The Telegraph and Stanford News are reporting a new aluminium-ion cell which is hoped will outperform conventional lithium-ion cells.
As well as charging in 60 seconds, it is claimed, the cell will withstand 7,500 charge/discharge cycles compared with lithium-ion's 1,000 cycles.
Apart from a low 2-volt output, "our battery has everything else you'd dream that a battery should have: inexpensive electrodes, good safety, high-speed charging, flexibility and long cycle life," states Hongjie Dai, Professor of chemistry at Stanford University.
"We have developed a rechargeable aluminium battery that may replace existing storage devices, such as alkaline batteries, which are bad for the environment, and lithium-ion batteries, which occasionally burst into flames."
The research is due to be published in Nature.
(Score: 2) by Nuke on Tuesday April 07 2015, @09:44PM
"Apart from a low 2-volt output, "our battery has everything else you'd dream that a battery should have"
Megahard wrote :-
Not sure why they are down on this [the 2v output]
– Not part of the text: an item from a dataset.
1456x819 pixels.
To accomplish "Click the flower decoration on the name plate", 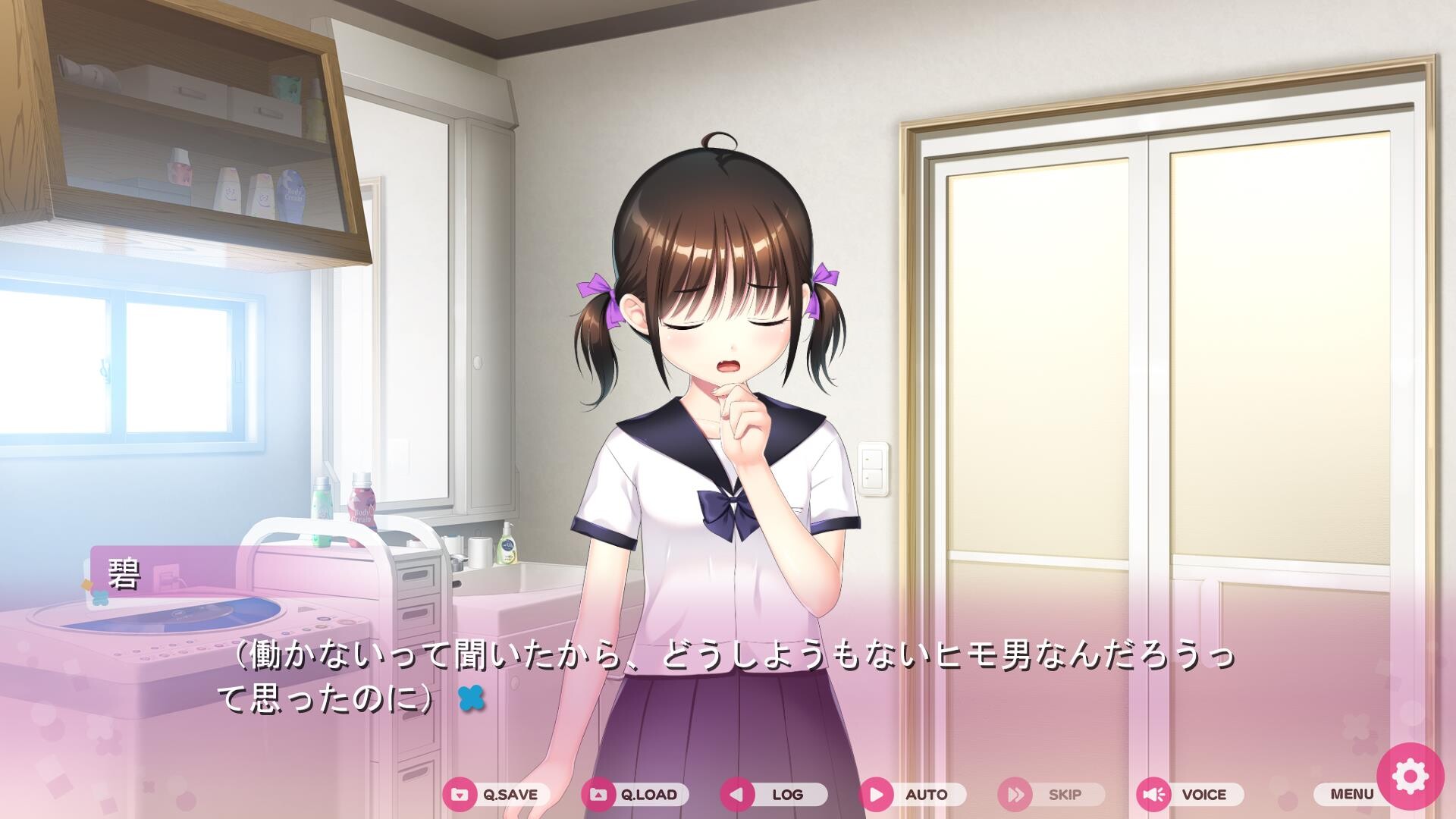I will point(100,598).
Megahard's comment led me to re-read TFA and realise it is quite ambiguous - ie it could mean "our battery has everything it should have:- 2 volts and everything else", and that is how I first read it. The idea of a ~2v cell is so to be expected that without thinking I took it to be an advantage. After all, you just stack them up as you say, like a 12v car battery is 6x2v cells, as most people probably do not even realise in these days of sealed units.
Being picky, the 2v unit is a cell, not a battery. The battery is the assembly of cells in series.
As for having dreams about batteries, sounds like Prof Dai should seek help.
(Score: -1, Troll) by Anonymous Coward on Tuesday April 07 2015, @09:58PM
You are a windbag and a bore. Be gone.